- _What to produce_
Transcribe exactly, and without pictures, only the lines from the one bearing "You are a GUI" through the final line of the data below.

▶

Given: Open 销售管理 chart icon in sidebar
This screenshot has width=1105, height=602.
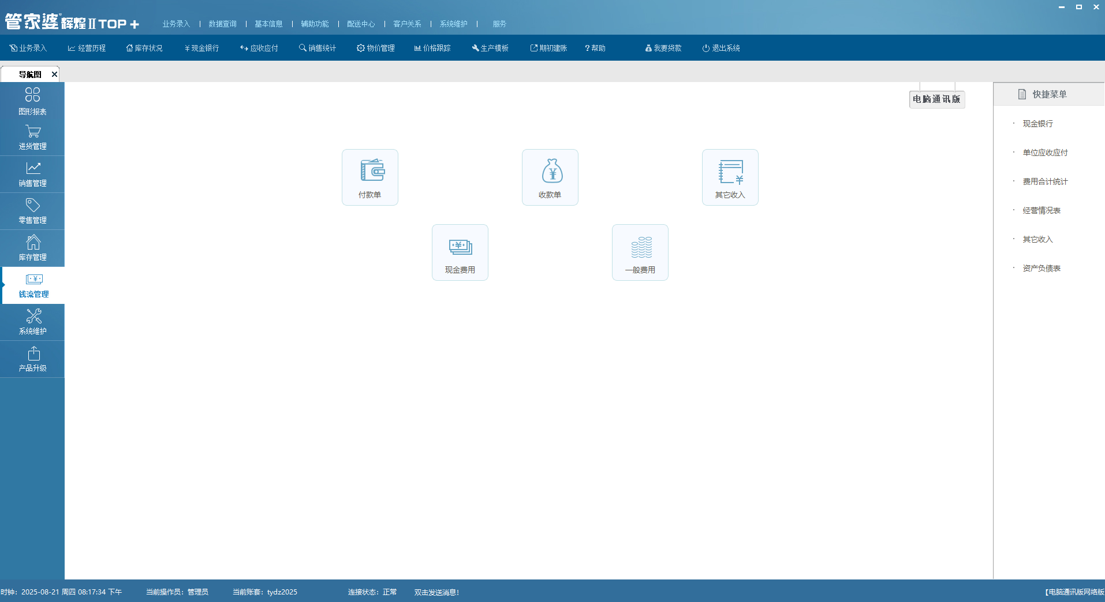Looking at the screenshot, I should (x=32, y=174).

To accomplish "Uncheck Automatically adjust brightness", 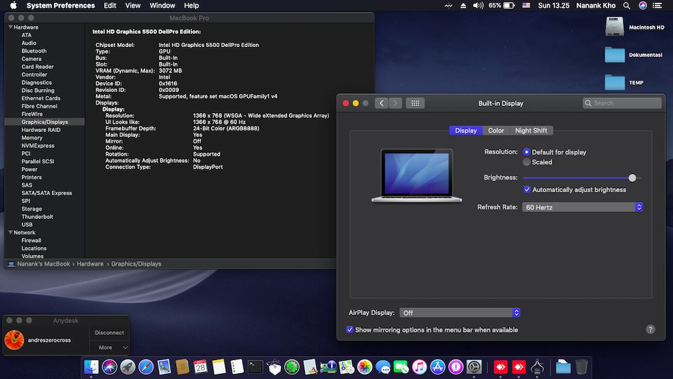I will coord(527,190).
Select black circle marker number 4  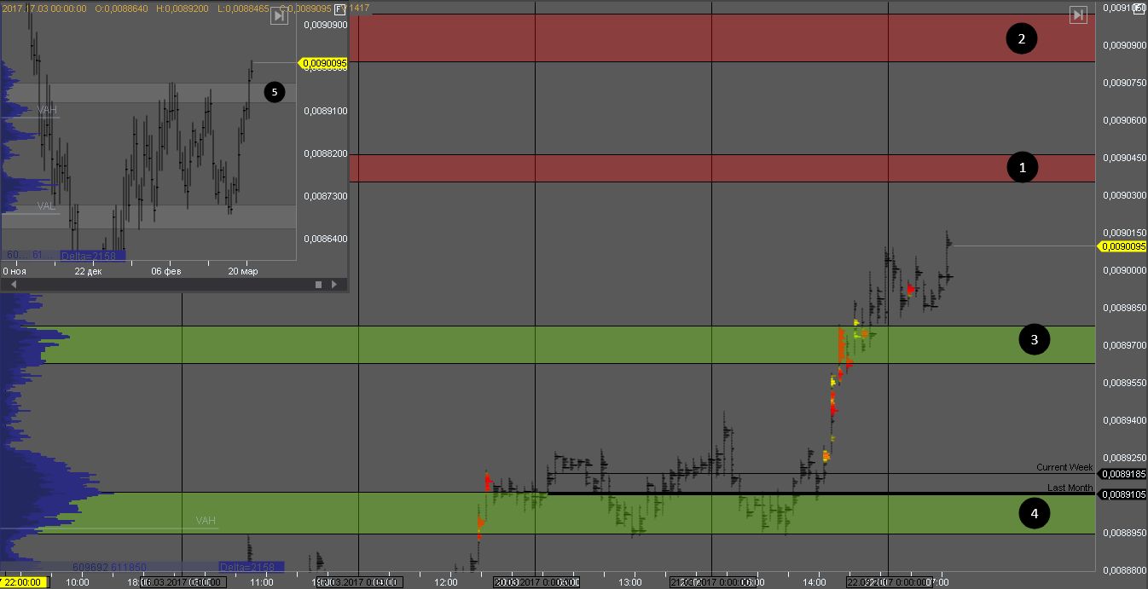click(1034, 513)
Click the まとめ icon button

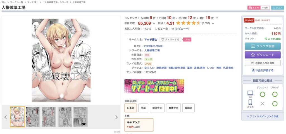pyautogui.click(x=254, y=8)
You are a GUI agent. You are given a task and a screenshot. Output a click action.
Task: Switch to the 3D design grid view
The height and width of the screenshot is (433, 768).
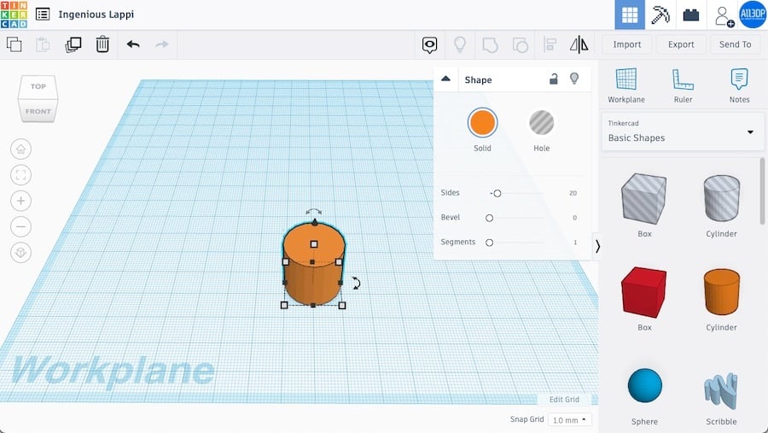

◀

- _Answer section_
You are a GUI agent. You are given a task and a screenshot. Output a click action.
Task: Switch to the 3D design grid view
The height and width of the screenshot is (433, 768).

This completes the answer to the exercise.